[Work instructions]: Where the string "Overview" occurs in a line of the entries below, copy that line.

[Excerpts from a dataset]:
┏━━
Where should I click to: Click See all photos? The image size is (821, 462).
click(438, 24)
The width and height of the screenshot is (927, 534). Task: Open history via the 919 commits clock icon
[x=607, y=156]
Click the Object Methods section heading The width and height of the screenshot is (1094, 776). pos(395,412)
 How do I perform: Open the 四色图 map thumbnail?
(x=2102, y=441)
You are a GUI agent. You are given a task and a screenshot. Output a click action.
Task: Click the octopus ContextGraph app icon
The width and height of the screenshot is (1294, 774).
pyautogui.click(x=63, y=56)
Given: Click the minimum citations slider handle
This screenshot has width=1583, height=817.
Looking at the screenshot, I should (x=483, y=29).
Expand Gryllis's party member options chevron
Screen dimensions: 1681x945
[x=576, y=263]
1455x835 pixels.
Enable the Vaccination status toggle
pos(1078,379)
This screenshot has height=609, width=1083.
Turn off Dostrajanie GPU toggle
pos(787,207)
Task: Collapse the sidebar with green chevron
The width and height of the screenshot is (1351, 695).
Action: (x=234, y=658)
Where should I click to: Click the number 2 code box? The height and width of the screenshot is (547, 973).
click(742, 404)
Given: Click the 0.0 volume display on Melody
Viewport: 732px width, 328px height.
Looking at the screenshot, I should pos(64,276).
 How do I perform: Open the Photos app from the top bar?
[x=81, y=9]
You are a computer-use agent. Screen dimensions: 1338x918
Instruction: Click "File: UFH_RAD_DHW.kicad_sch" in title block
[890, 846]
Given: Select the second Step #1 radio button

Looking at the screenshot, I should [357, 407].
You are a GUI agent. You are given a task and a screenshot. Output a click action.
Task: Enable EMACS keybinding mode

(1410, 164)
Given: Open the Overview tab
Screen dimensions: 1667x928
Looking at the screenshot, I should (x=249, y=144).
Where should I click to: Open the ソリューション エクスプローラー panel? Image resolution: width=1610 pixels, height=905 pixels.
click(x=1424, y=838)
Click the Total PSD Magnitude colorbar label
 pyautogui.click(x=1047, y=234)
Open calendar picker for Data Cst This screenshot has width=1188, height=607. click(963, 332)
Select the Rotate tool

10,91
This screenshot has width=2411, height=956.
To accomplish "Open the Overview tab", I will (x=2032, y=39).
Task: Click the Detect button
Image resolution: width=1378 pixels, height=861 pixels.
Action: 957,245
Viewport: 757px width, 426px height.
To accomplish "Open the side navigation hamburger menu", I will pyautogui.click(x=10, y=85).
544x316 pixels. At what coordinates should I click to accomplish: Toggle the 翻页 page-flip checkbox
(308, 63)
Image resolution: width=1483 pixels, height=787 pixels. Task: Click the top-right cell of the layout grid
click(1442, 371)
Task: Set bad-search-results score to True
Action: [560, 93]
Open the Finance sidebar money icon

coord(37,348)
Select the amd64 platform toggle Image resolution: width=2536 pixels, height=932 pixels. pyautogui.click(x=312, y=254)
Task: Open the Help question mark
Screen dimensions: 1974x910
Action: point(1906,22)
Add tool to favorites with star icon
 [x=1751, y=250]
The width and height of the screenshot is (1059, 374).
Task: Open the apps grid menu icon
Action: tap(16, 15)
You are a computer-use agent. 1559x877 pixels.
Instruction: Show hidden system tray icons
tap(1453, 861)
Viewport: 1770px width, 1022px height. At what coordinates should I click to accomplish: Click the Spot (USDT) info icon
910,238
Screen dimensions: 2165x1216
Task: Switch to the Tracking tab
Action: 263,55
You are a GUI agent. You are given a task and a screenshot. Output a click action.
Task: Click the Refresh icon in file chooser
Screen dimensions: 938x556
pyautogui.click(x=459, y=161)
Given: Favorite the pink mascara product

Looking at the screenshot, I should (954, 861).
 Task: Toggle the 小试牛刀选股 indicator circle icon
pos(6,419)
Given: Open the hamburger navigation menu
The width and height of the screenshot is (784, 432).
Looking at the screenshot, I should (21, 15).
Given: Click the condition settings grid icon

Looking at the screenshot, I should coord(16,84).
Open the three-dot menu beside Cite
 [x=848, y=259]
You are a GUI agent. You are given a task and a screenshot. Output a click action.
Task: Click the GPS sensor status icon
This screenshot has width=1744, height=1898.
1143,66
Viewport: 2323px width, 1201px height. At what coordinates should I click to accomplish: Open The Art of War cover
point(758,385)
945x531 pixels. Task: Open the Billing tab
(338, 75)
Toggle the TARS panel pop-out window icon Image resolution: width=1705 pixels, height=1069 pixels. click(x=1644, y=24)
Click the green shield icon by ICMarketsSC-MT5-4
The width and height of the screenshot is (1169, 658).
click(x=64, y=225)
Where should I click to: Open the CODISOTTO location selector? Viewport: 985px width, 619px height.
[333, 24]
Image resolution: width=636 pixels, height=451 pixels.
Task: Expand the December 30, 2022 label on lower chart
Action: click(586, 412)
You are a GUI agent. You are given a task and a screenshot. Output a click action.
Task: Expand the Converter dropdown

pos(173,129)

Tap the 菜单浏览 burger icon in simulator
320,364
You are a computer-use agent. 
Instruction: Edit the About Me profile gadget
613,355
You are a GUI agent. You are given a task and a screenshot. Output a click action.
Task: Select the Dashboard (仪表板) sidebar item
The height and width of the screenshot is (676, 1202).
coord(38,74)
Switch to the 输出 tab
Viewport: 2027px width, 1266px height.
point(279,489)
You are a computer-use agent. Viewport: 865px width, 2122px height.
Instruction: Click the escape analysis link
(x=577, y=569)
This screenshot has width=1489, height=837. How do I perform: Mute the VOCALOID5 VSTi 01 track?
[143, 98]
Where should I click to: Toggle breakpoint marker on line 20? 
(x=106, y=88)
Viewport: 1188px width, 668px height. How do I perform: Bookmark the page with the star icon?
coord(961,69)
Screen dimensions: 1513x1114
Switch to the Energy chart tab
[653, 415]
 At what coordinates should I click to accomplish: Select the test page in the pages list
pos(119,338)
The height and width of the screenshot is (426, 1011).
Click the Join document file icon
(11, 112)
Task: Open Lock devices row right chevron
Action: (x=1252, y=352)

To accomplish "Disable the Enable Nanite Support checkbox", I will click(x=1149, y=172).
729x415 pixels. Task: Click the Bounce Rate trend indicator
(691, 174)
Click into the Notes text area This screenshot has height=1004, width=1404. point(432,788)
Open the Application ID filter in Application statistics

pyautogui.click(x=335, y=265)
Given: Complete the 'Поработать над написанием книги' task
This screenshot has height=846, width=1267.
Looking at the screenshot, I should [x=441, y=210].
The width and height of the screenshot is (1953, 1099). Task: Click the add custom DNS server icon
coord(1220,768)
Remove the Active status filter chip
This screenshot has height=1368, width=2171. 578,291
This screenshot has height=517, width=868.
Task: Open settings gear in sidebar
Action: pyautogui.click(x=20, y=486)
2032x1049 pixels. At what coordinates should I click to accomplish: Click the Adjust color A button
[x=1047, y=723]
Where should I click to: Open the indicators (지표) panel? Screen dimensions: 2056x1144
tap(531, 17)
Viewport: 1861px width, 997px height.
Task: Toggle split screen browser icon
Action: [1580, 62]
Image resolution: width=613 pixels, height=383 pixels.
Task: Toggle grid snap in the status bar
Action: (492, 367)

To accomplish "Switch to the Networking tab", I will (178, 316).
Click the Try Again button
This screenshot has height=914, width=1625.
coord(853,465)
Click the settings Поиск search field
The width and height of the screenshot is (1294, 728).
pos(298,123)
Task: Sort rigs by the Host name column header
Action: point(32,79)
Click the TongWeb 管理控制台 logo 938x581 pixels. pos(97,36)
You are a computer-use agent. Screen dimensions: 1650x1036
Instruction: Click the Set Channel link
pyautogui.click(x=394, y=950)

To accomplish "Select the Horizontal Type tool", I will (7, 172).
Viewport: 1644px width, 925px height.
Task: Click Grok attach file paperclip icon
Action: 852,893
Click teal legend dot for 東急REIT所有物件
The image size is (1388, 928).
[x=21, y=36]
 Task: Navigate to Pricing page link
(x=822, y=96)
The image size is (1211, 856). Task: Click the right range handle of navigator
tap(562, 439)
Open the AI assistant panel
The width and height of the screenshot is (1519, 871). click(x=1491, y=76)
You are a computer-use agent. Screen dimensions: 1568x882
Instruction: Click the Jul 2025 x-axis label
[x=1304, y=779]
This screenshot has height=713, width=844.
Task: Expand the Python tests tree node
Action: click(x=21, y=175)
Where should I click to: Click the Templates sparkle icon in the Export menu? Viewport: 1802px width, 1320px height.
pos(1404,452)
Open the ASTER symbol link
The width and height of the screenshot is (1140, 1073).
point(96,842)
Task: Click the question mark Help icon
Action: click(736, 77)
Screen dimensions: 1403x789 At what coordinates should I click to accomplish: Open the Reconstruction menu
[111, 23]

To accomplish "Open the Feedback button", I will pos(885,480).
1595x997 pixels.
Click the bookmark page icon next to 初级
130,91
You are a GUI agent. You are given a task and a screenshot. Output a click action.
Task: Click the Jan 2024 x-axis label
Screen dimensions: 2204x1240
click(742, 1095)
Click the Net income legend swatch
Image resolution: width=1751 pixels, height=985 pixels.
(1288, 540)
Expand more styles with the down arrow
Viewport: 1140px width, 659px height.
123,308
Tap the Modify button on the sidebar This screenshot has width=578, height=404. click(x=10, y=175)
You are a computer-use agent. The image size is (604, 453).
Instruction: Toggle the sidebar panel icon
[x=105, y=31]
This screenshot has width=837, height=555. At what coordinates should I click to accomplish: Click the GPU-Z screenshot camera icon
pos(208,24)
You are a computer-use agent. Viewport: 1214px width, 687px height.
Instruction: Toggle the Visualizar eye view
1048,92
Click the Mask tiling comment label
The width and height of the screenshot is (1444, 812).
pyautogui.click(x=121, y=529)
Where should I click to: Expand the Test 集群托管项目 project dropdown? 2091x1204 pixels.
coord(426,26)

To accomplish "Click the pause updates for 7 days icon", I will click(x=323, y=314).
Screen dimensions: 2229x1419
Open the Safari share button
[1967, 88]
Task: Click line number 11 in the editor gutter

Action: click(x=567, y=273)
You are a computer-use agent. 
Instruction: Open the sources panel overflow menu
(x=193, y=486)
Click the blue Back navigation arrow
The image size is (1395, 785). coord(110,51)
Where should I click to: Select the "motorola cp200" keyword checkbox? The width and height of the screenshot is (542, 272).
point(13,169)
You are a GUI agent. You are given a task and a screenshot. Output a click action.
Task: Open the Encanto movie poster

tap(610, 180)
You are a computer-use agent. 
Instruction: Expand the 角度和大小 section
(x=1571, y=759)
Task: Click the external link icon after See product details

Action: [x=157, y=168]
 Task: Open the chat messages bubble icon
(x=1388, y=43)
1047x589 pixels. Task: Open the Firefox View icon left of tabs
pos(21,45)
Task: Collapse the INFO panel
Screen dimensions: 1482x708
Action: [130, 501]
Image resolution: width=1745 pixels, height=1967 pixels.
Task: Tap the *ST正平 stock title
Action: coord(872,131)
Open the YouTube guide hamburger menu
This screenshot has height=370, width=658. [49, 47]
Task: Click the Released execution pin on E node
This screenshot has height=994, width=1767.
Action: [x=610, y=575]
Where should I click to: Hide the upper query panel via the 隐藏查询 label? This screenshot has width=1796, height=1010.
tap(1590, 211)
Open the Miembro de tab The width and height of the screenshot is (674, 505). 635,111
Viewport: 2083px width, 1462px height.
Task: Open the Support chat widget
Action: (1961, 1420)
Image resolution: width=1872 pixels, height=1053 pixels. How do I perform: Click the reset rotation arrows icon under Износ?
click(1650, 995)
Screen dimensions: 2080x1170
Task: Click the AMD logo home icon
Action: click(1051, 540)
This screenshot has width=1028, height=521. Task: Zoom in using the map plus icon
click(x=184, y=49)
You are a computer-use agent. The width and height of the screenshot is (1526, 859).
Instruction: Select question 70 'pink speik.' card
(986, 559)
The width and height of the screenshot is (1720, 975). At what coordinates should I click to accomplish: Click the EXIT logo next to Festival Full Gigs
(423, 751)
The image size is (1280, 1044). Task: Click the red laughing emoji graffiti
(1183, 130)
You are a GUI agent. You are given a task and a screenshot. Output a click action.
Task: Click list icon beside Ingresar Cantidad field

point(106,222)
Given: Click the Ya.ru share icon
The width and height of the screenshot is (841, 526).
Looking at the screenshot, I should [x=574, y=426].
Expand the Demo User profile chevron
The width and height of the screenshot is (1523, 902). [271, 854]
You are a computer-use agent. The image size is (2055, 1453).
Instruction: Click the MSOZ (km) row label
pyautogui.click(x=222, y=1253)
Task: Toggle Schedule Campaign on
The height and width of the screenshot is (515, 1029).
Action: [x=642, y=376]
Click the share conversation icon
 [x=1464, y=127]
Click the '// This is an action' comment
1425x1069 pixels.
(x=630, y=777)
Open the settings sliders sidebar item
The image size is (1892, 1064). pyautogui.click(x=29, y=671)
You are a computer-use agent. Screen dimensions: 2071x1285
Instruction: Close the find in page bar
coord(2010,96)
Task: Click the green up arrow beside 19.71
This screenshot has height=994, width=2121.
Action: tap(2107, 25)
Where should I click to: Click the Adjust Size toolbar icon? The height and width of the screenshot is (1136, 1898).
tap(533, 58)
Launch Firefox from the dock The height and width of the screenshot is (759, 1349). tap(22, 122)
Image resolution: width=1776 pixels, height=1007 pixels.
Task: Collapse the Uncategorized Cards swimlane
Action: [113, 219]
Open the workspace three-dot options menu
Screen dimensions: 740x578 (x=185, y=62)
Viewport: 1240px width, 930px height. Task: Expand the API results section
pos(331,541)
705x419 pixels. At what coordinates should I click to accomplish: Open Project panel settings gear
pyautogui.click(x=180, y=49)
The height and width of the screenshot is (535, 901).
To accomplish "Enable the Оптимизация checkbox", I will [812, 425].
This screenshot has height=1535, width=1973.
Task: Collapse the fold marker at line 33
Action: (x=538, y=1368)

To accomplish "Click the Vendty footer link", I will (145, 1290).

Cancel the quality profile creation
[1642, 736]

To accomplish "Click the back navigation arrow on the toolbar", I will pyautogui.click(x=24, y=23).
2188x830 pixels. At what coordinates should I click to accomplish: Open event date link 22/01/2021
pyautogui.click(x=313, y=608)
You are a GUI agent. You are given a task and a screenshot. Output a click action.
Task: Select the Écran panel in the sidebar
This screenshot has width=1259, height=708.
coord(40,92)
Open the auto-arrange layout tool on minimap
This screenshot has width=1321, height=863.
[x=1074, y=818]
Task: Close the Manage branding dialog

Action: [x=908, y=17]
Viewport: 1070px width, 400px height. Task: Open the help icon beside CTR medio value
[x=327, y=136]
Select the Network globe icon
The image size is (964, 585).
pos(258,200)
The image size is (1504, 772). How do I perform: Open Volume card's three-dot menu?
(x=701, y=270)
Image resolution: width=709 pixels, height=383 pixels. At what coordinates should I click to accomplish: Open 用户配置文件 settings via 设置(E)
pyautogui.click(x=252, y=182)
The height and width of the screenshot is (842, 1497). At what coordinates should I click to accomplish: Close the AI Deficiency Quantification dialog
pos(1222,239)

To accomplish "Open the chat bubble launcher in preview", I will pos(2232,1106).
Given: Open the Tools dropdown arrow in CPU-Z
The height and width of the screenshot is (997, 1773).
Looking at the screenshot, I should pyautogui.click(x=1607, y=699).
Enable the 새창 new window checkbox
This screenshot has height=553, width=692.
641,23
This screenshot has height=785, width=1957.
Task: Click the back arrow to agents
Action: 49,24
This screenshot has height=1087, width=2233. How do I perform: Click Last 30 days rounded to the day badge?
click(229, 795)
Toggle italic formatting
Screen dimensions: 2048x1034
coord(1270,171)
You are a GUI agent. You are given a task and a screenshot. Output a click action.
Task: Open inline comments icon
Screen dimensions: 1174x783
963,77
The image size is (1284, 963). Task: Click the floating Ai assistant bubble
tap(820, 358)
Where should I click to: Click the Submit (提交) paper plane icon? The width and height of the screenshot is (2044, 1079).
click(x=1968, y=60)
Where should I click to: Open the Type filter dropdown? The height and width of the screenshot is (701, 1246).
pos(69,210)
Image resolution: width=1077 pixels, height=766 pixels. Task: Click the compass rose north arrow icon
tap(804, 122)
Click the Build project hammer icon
┗━━
[Reply to the task]:
Given: Open the Overview tab
To accomplish "Open the Overview tab", I will (x=2032, y=39).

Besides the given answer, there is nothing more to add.